Like all 2018 COBRA KING equipment introductions, both Utility Black irons offer golf performance tracking via the COBRA CONNECT platform (powered by Arccos). For those unfamiliar with Arccos, it uses sensors embedded in the butt end of the grip to track your performance in real-time.
This is an important year for Cobra as it looks for opportunities to regain some retail momentum and while taking metalwood market share from either Callaway or TaylorMade feels like carving a tunnel out of granite, the single-length equipment space appears to be where Cobra feels it can make some serious headway. Admittedly, there was more buzz around the concept last year, and industry sales figures of single-length irons reflect this. What remains to be seen is whether the interest level has waned at all or perhaps if additional ONE Length offerings might stoke the proverbial fire a bit. Regardless, so long as other OEM’s largely sit this one (length) out, any increased demand for single-length equipment in the short-term should disproportionality benefit Cobra. If the concept has lasting merit, however, I’d suspect it won’t be long until we see one of the heavy hitters jump into this space as well.

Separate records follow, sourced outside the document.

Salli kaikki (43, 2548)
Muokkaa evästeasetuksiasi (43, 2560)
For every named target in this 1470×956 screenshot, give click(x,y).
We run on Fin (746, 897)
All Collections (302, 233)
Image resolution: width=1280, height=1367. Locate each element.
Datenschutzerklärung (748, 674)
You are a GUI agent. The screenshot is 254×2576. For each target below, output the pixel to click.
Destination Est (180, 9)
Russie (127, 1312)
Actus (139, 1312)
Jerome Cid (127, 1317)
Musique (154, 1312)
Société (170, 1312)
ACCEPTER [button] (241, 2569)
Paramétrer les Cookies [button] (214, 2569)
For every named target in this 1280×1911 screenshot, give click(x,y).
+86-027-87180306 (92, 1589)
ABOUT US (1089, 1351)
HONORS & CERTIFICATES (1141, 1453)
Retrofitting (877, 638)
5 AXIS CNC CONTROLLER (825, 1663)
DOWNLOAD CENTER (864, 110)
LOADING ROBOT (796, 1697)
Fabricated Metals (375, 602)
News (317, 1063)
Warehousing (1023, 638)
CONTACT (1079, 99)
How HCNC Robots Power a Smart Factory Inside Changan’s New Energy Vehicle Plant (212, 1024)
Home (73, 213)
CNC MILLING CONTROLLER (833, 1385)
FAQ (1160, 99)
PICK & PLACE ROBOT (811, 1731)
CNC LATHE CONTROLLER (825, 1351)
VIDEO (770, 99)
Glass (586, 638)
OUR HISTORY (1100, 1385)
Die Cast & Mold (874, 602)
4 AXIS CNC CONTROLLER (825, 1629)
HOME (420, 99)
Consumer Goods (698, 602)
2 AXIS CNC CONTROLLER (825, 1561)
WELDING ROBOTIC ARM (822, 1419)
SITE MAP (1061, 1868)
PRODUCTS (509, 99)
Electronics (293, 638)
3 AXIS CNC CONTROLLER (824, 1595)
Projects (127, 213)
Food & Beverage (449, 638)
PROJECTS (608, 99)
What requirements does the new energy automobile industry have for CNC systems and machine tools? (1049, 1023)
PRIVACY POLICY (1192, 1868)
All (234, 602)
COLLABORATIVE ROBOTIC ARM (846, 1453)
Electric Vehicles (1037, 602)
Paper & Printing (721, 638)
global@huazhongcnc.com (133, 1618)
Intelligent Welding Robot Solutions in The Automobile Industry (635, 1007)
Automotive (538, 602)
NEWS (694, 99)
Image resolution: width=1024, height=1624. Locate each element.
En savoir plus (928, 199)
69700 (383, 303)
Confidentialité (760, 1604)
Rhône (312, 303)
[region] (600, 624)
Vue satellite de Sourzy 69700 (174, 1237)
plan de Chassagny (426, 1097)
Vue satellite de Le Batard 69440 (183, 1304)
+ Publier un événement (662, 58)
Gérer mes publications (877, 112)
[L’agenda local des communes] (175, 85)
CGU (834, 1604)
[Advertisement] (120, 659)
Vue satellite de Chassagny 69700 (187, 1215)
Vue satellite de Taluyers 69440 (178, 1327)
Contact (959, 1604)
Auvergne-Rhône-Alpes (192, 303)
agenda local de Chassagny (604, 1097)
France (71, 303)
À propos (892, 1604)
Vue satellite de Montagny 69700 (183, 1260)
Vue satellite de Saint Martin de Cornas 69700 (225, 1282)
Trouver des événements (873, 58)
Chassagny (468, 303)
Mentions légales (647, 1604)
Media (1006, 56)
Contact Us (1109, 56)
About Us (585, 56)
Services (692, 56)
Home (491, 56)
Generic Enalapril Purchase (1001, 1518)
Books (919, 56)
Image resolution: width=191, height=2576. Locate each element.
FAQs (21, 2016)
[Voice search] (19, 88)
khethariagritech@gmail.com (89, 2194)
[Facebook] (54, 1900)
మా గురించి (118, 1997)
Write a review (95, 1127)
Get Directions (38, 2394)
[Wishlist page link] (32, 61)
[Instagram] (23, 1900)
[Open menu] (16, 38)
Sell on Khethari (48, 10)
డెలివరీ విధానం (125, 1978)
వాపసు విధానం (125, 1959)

The Utility Black ($219 graphite) is available as either a 3 iron (18°-21°) or 4 iron (21°-24°) and comes stock with the UST Recoil 760 (Lite flex) or 780 ES SmacWrap (Regular, Stiff and X-Stiff). It’s ONE Length counterpart adds one additional club, a 5 iron (24°-27°) and drops the Recoil 760 Lite flex option.
The steel shaft option ($199 and custom only) is a True Temper AMT Tour White with black powder finish. Available only for right-handed players, both clubs will be available April 6th.
Is Cobra on to something or will single length be more of a sparkle and fade?